* TASK DESCRIPTION *
Your copy should begin at the line containing "Task: Share this land parcel card" and end at the last line of the records; transcribe those lines exactly and leave out every picture.

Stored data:
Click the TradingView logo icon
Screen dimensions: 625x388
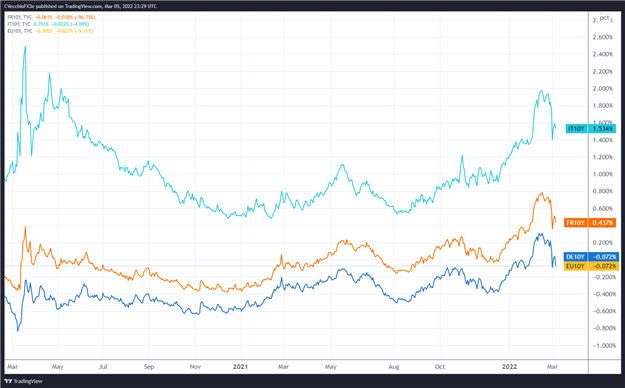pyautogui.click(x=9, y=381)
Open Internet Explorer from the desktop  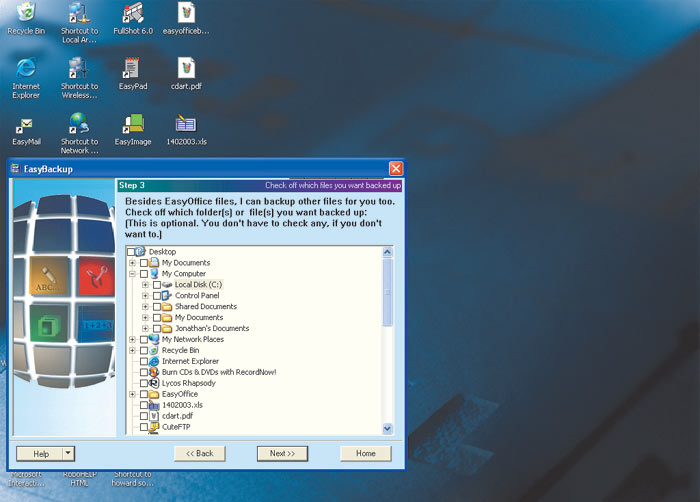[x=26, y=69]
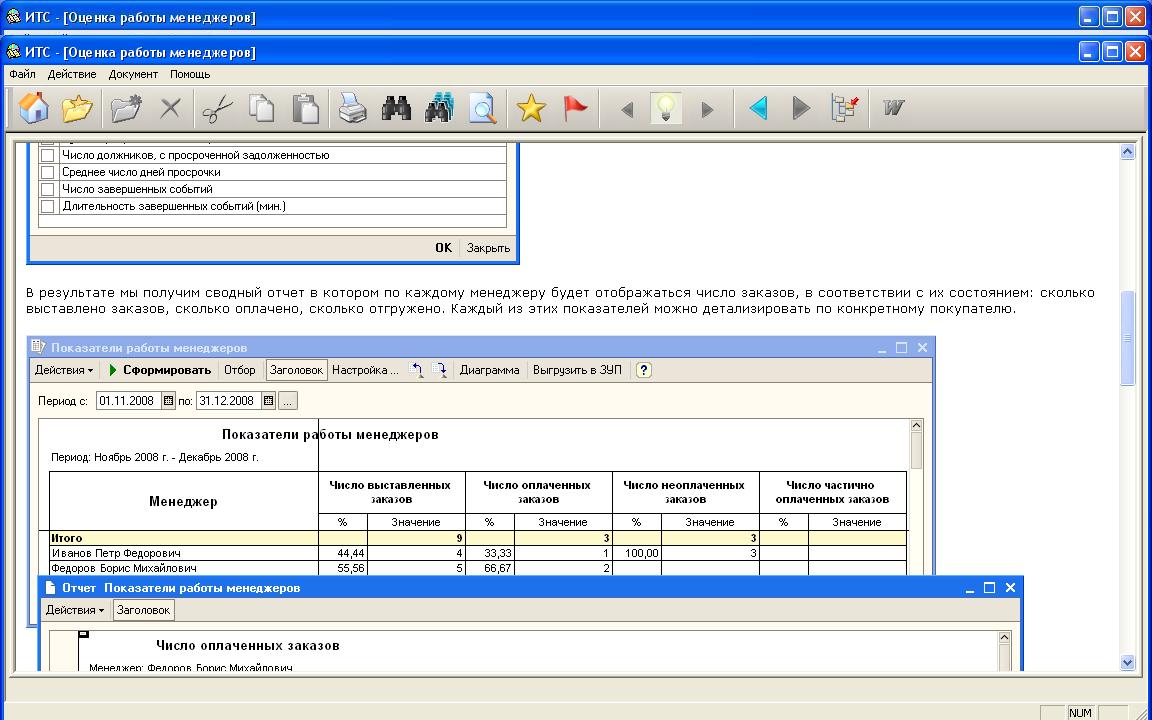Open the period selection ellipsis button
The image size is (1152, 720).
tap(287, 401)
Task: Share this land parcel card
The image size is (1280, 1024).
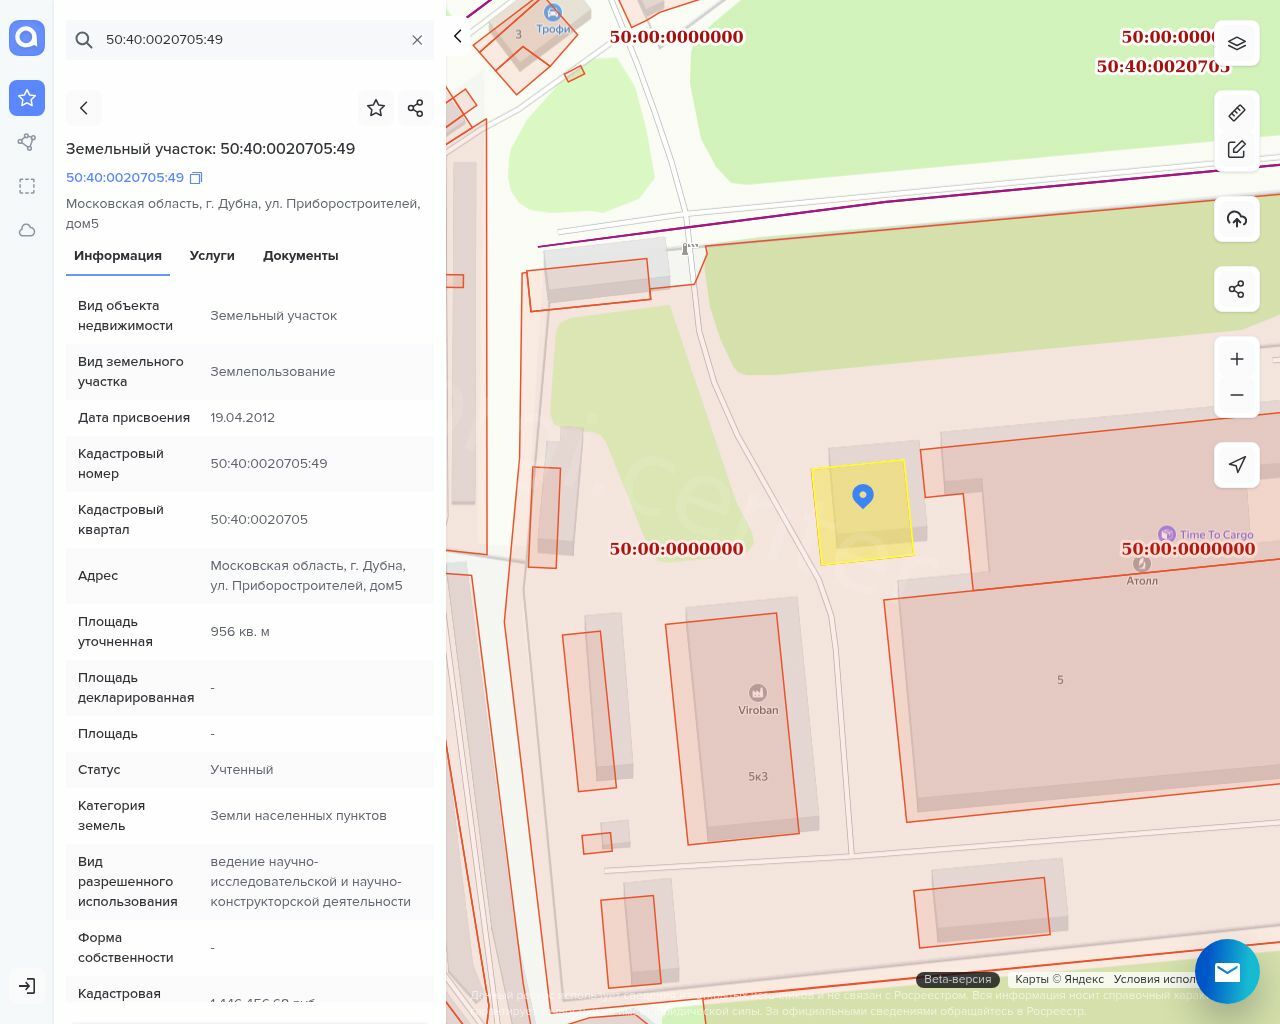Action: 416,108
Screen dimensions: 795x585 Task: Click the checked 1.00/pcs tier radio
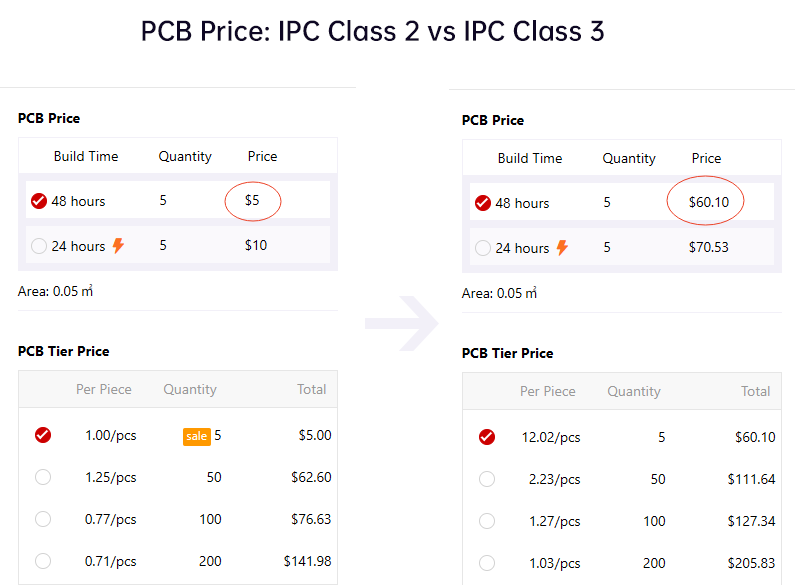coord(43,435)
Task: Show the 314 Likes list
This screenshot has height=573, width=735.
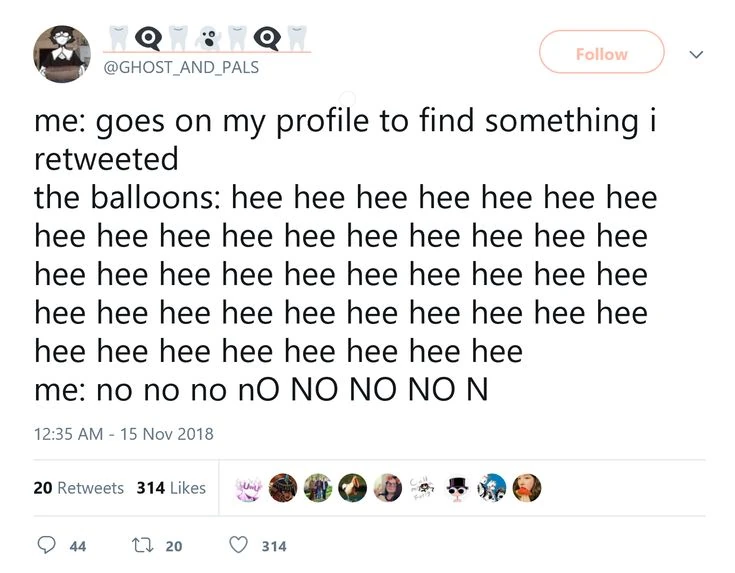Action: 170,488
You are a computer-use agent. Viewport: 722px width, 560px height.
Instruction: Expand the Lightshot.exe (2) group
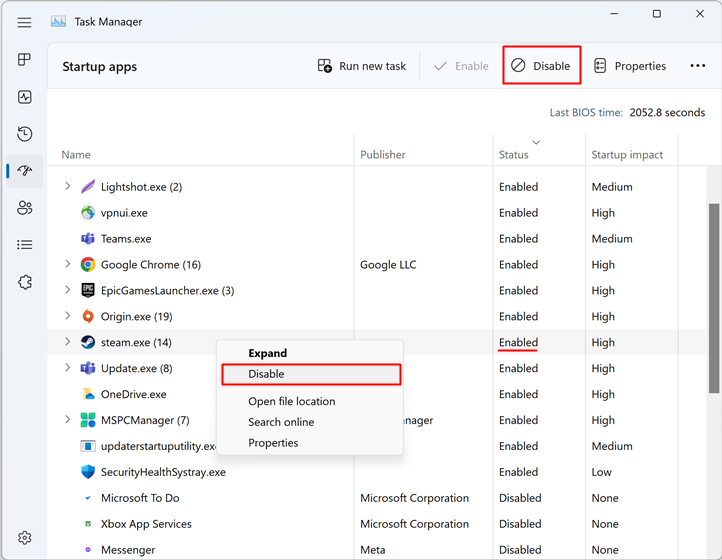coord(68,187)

* TASK RESULT *
Task: Share this land parcel card
The image size is (1280, 1024).
Action: 416,108
Screen dimensions: 795x585 Task: Click the checked 1.00/pcs tier radio
coord(43,435)
Task: Show the 314 Likes list
This screenshot has height=573, width=735.
Action: 170,488
You are a computer-use agent. Viewport: 722px width, 560px height.
Instruction: Expand the Lightshot.exe (2) group
coord(68,187)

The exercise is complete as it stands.